5. The matching circuit of claim 4, wherein the second admittance circuit further comprises a first capacitor, a first end of the first capacitor is electronically connected between the first inductor and the RF module, the second end of the first capacitor is grounded.

6. The matching circuit of claim 1, wherein the first admittance circuit comprises a variable inductor electrically connected between the antenna and the RF module, a second admittance comprises a first inductor, a first end of the first inductor is electronically connected between the RF module and the variable conductor; a second of the first inductor is grounded.

7. The matching circuit of claim 6, wherein the second admittance circuit comprises a first capacitor, a first end of the first capacitor is electronically between the first inductor and the RF module, a second end of the second capacitor is grounded.

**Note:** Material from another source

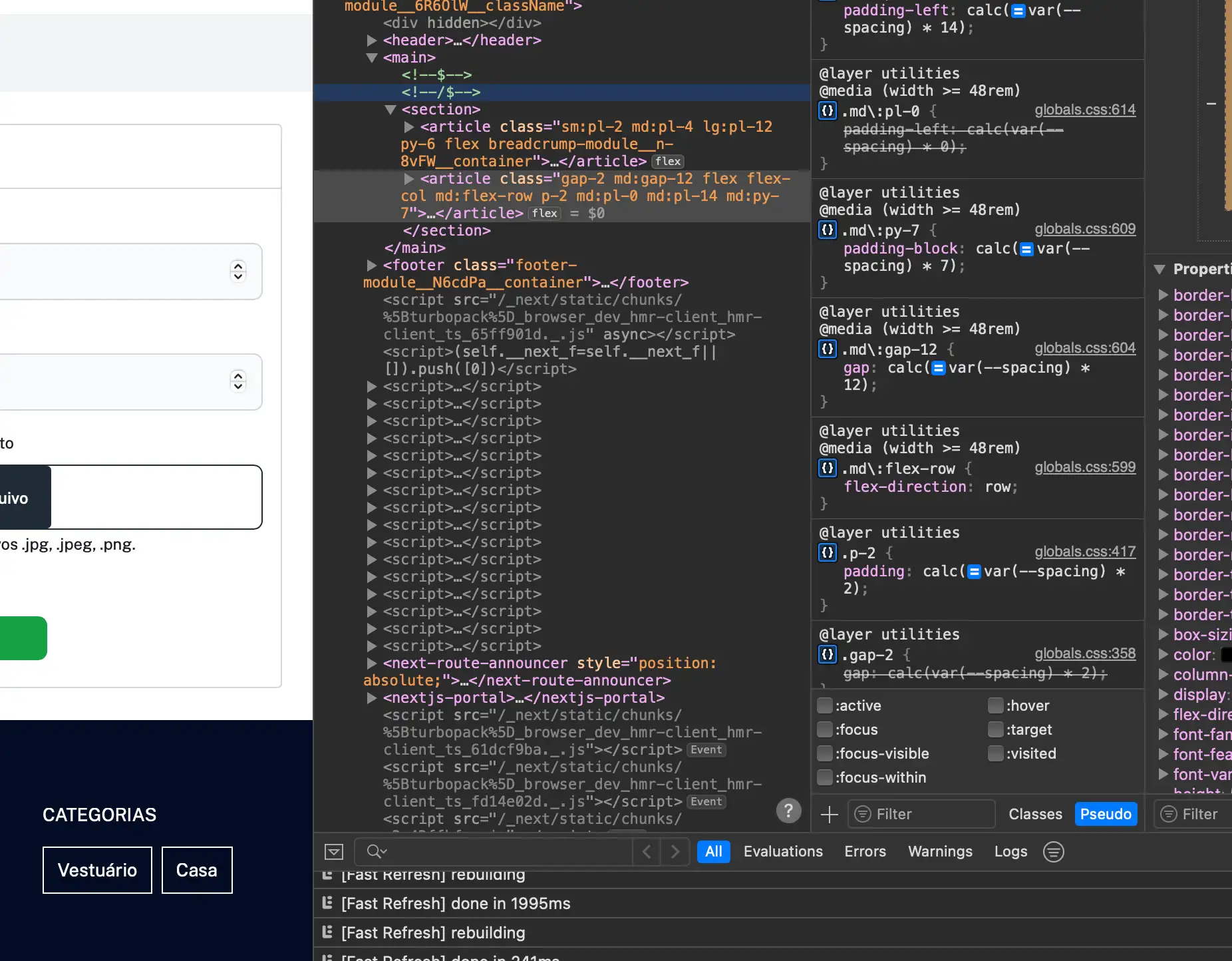Toggle the :active pseudo-class checkbox
The height and width of the screenshot is (961, 1232).
[825, 705]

8. The matching circuit of claim 6, wherein the first admittance circuit further comprises a second capacitor electronically connected between the RF module and the variable inductor.

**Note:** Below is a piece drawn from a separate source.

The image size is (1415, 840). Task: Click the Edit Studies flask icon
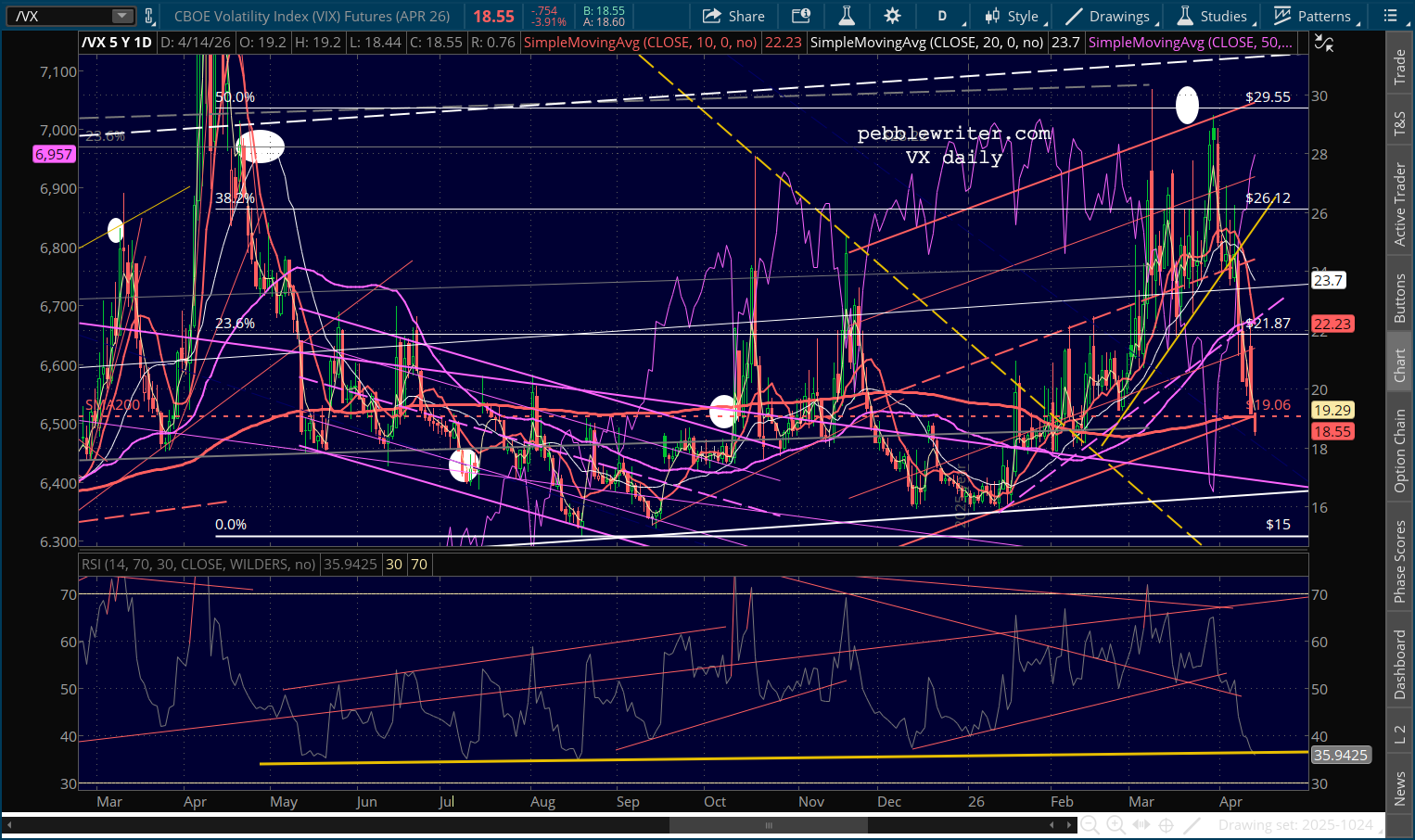(846, 16)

9. The matching circuit of claim 6, wherein the first admittance circuit further comprises a first capacitor, a first end of the first capacitor is electronically connected between the first inductor and the RF module, the second end of the first capacitor is grounded.

10. A wireless communication device, comprising:

an antenna;

a radio frequency (RF) module; and

a matching circuit connected between the antenna and RF module, the matching circuit comprising: a first admittance circuit electronically connected between the antenna and RF module, the first admittance circuit configured to adjust resonance frequencies of the antenna at multiple frequency bands by changing an admittance of the first admittance circuit; and a second admittance circuit; wherein a first end of the second admittance circuit is electronically connected between the RF module and the first admittance circuit, and a second end of the second admittance circuit is grounded; the second admittance circuit is configured to reduce influence of the first admittance circuit to high frequency signals.

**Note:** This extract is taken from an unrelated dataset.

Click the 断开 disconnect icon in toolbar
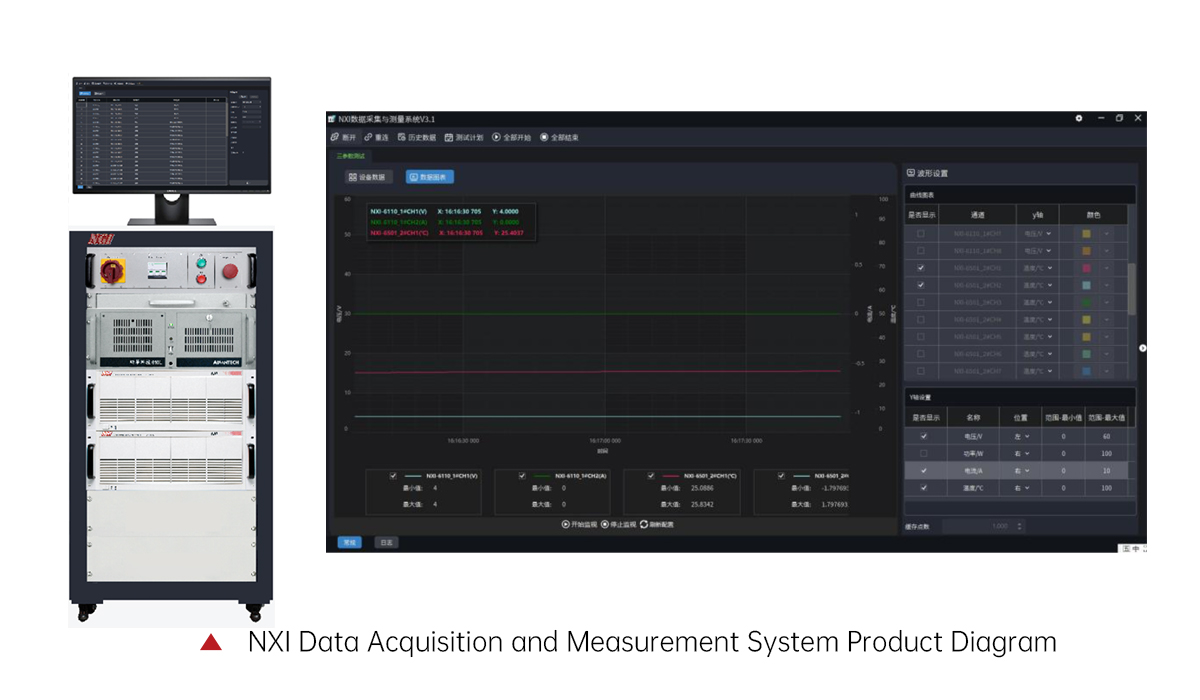 [x=335, y=137]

11. The wireless communication device of claim 9, wherein the first admittance circuit comprises a variable capacitor electronically connected between the antenna and the RF module; the second admittance circuit comprises a first inductor, a first end of the first inductor is electronically connected between the RF module and the variable capacitor; a second end of the first inductor is grounded.

12. The wireless communication device of claim 11, wherein the second admittance circuit further comprises a first capacitor, a first end of the first capacitor is electronically connected between the first inductor and the RF module, the second end of the first capacitor is grounded.

13. The wireless communication device of claim 11, wherein the first admittance circuit further comprises a second inductor connected between the variable capacitor and the antenna.

14. The wireless communication device of claim 13, wherein the second admittance circuit further comprises a first capacitor, a first end of the first capacitor is electronically connected between the first inductor and the RF module, the second end of the first capacitor is grounded.

15. The wireless communication device of claim 10, wherein the first admittance circuit comprises a variable inductor electrically connected between the antenna and the RF module, a second admittance comprises a first inductor, a first end of the first inductor is electronically connected between the RF module and the variable conductor; a second of the first inductor is grounded.

16. The wireless communication device of claim 15, wherein the second admittance circuit comprises a first capacitor, a first end of the first capacitor is electronically between the first inductor and the RF module, a second end of the second capacitor is grounded.

17. The wireless communication device of claim 16, wherein the first admittance circuit further comprises a second capacitor electronically connected between the RF module and the variable inductor.

18. The wireless communication device of claim 16, wherein the first admittance circuit further comprises a first capacitor, a first end of the first capacitor is electronically connected between the first inductor and the RF module, the second end of the first capacitor is grounded.